Audiences flocked to see plays based on the characters in this bank mural during Charleston Stage Company’s Location Plays in 2006. Photo by Gabriele Wohl.

Models for Site-Specific Theatre

From his research on site-specific productions, David Wohl developed some continuum models that may help those who are interested in creating site-specific work.

The Audience Continuum

Ranges from Invited/Exclusive to Accidental/Bystander. Invited/exclusive events are controlled. The site is undisclosed to the general public (similar to the model of the underground supper club), and the production is by invitation only. Conversely, there is no deliberate attempt to control the accidental/bystander model. Spectators may just be passing through a location during the performance. Flash mobs are the best example of this model.

The Environment Continuum

Ranges from Fixed to Mobile/Nomadic. Fixed sites are located in one, unchanging space. Mobile/nomadic sites can move by themselves (car plays, trolley plays) or the audience can move from site to site.

The Site Continuum

Ranges from Unaltered to Transformed. Transformed sites are usually altered in some way to mimic theatres (identifiable spaces for actors and spectators) while unaltered sites make no attempt to create a theatre space: there are no seats and no separated and distinct spaces for performers or audience members.

The Text Continuum

Ranges from Previously Published to Site-Specific. It’s possible to perform a conventional, published play in an unconventional, nontheatrical space. (Hamlet has been performed in castles, graveyards and, in 2010, on Alcatraz Island.) At the other end of the spectrum, many, if not most, site-specific texts cannot be separated from the site itself and would not make sense if performed elsewhere.

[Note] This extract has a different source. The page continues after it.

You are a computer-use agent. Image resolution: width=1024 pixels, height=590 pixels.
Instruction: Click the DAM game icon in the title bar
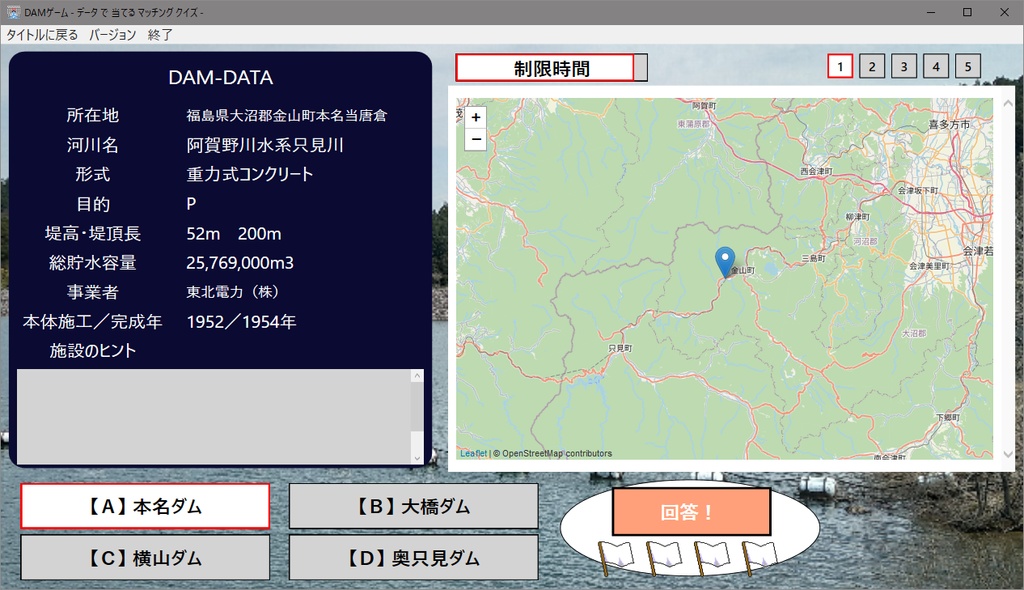tap(14, 11)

Are You Ready to Create a Site-Specific Production?

Producing site-specific theatre means giving up a certain amount of control over the theatrical environment. The site selected for the performance may not have an actual stage (or if it does, the space may be extremely limited). In addition, it may not have lighting and sound capabilities, masking, electrical outlets, bathrooms, a box office area or any kind of “backstage.”

Things to consider in your planning:

The Text: Can the play be separated from the site? Are you producing a conventional play in an unconventional site or creating a text that will be written/scripted specifically for a specifically identified, nontheatrical space?

The Audience: Is this an exclusive event (invited audience, ticketed, publicized in advance) or inclusive (flash mob events are “planned” spontaneity to a certain degree)? Will the audience be accidental bystanders or have they come specifically to see a performance?

The Actors: Performing in a site-specific production can be very different than acting in a traditional play in a conventional theatre. The actors need to be flexible and cognizant of the specific characteristics of the site and the audience/performer spatial relationship.

The Site: Is it a fixed site or movable (car plays, walking tours)? Do you need to transform the site in some way to accommodate the performance or is it unaltered and fixed? Do you need seating or do the spectators stand?

The Elements of Production: How much control do you have (or need) over acoustics? Lighting? Scenic elements? Does the site accommodate (or need to accommodate) dressing room space? Sound effects or music? Do you need volunteer ushers or helpers? Do you need a box office?



David Wohl is former dean of the College of Visual and Performing Arts at Winthrop University and a past President of SETC. He served as artistic director of the Charleston (WV) Stage Company for 19 years.